Nullifying drug-induced sensitization: Behavioral and electrophysiological evaluations of dopaminergic and serotonergic ligands in methamphetamine-sensitized rats

Repeated exposure to methamphetamine produces a persistent enhancement of the acute motor effects of the drug, commonly referred to as behavioral sensitization. Behavioral sensitization involves monoaminergic projections to several forebrain nuclei. We recently revealed that the ventral pallidum (VP) may also be involved. In this study, we sought to establish if treatments with antagonists or partial agonists to monoaminergic receptors could “reverse” methamphetamine-induced behavioral and VP neuronal sensitization. Behavioral sensitization was obtained in rats with five once-daily s.c. injections of 2.5 mg/kg methamphetamine, an effect that persisted for at least 60 days. After the development of sensitization, 15 once-daily treatments of mirtazapine (a 5-HT2/3, α2 and H1 antagonist), SKF38393 (D1 partial agonist) or SCH23390 (dopamine D1 antagonist) nullified indices of motor sensitization as assessed by measuring the motoric response to an acute methamphetamine challenge 30 days after the fifth repeated methamphetamine treatment.

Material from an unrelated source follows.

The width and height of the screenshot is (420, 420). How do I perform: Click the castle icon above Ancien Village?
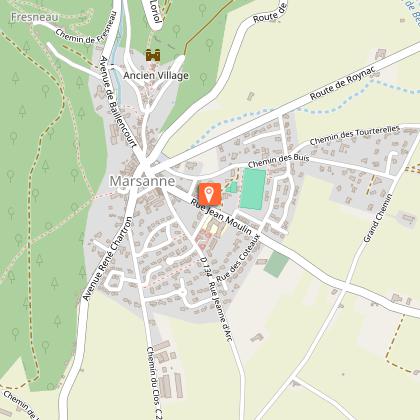tap(153, 55)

VP neurons recorded in vivo from methamphetamine-sensitized rats at the 30-day withdrawal time also showed a robust downward shift in the excitatory responses observed to an acute i.v. methamphetamine challenge in non-sensitized rats. This decreased excitatory effect was reversed by mirtazapine, but not by other antagonists that were tested. These data suggest a potential therapeutic benefit for mirtazapine in the treatment of methamphetamine addiction, and point to a possible role for the VP in the sensitization process to methamphetamine.